The ease is stated in the opinion.
MR. JUSTICE DAVIS delivered the opinion of the Court.
This is a case of collision between the steamers Katie and Des Moines while navigating the Ohio River on the night of the 22d day of November, 1864. The Katie was descending and the Des Moines ascending the river when, near the head of Diamond Island, they came in contact, and the Katie immediately sank, and became a total loss. The district court adjudged both vessels to be in fault, and the circuit court, on appeal, affirmed this judgment.

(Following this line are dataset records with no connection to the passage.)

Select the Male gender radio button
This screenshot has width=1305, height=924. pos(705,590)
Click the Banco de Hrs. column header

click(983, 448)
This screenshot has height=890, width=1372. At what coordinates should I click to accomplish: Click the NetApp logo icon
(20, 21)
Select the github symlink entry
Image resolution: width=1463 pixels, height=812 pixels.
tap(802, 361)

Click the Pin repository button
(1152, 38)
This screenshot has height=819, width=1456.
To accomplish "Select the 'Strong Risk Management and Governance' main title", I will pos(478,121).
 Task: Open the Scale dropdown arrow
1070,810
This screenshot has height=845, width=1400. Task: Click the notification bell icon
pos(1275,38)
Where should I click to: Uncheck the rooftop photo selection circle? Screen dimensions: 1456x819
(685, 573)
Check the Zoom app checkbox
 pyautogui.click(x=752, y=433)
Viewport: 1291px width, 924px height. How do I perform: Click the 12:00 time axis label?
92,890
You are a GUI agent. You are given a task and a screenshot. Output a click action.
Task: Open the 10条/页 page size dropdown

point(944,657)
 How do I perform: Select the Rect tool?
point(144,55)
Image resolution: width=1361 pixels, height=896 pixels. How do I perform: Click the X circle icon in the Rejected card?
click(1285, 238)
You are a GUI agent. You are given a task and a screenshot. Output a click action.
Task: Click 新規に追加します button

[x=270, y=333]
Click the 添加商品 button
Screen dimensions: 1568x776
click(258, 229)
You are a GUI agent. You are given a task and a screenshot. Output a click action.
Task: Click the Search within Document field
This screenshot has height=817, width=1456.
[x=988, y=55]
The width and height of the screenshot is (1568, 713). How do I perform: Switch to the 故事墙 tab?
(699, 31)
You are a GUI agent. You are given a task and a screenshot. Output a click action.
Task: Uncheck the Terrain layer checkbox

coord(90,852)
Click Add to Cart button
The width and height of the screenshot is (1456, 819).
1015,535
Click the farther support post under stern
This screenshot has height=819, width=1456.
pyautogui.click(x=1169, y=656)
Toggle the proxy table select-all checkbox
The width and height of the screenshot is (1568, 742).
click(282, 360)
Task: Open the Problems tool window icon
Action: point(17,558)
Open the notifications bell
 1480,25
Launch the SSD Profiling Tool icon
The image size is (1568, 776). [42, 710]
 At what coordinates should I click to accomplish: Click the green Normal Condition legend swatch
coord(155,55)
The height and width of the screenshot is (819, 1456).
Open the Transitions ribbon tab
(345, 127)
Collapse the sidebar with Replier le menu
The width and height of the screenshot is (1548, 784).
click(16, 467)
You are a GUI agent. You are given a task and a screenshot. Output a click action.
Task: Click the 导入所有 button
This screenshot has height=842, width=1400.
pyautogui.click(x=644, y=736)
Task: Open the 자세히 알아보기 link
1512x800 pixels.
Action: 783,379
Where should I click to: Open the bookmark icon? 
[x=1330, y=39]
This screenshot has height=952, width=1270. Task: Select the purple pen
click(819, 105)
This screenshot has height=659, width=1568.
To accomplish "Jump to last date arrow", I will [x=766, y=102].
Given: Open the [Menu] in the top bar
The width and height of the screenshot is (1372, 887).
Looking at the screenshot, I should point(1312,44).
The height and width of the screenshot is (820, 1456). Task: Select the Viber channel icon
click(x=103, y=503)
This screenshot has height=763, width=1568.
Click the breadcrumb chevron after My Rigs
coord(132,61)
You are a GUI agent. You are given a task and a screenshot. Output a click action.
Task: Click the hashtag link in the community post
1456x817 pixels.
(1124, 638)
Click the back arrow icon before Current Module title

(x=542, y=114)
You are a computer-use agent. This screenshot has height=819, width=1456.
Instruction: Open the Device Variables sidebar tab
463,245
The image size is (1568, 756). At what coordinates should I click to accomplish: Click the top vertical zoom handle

As the owners of the Katie did not appeal from this decision, the only question for investigation here is whether the Des Moines was in fault. As is usual in cases of this character, there is a conflict of testimony between the officers and crew of the two boats on important points, but the physical facts of the case establish the proposition that, on the disputed point of most significance, the Des Moines was blamable. The Des Moines, following the course of the channel, had crossed over from the foot of Diamond Island towards the Indiana shore, and, being an ascending boat, according to the well settled rules of navigation, had the choice of position in the river. This choice was taken by blowing two whistles, which told the officers of the Katie that she intended to keep along the Indiana shore, which was to her larboard, while the Kentucky or Diamond Island shore was to the larboard of the Katie. The Des Moines, instead of keeping to the larboard, as her signal indicated, was at the time of the collision turned to the starboard. This is proved by the nature of the injuries received by both boats; the injury to the Katie being on her starboard side, while the Des Moines was struck on her larboard bow. If, as is claimed for the Des Moines, she had gone to the larboard until she got close to the Indiana shore, and then, as her pilot says, he kept her "straight in the river," and, while in that position, the Katie came down onto her, this could not have happened, for if the Katie struck her on the larboard, the larboard side of both boats would have been injured, and, if on her starboard, then the starboard side of both boats would have been injured, but if both boats were heading towards the Kentucky shore, the one coming down, and the other going up, and a collision ensued, it would have brought the starboard of the one in contact with the larboard of the other. This was what occurred in this case, and shows clearly that the Des Moines did not obey her own signals, and was therefore chargeable with negligence.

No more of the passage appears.